» Stated task: Please reproduce the rows below verbatim, from the first line through the line containing "Looking at the", including that line.

===

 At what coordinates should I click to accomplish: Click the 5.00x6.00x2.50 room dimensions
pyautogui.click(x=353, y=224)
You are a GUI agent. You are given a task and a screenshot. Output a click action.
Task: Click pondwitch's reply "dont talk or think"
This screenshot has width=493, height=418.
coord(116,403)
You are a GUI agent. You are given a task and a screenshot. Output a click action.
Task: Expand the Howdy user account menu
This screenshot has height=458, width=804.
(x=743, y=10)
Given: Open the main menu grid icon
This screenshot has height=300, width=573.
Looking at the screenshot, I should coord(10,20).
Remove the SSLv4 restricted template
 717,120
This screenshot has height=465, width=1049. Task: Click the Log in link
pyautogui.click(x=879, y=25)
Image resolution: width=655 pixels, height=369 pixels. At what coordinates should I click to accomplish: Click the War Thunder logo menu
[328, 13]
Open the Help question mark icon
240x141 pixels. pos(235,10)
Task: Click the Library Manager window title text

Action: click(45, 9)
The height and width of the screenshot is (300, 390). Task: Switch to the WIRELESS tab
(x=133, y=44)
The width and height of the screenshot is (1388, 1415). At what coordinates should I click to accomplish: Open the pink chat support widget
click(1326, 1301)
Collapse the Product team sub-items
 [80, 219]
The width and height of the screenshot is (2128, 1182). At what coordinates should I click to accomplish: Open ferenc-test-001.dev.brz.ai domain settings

===

» Written response:
 At what coordinates should I click to accomplish: Click the 5.00x6.00x2.50 room dimensions
pyautogui.click(x=353, y=224)
You are a GUI agent. You are given a task and a screenshot. Output a click action.
Task: Click pondwitch's reply "dont talk or think"
This screenshot has width=493, height=418.
coord(116,403)
You are a GUI agent. You are given a task and a screenshot. Output a click action.
Task: Expand the Howdy user account menu
This screenshot has height=458, width=804.
(x=743, y=10)
Given: Open the main menu grid icon
This screenshot has height=300, width=573.
Looking at the screenshot, I should coord(10,20).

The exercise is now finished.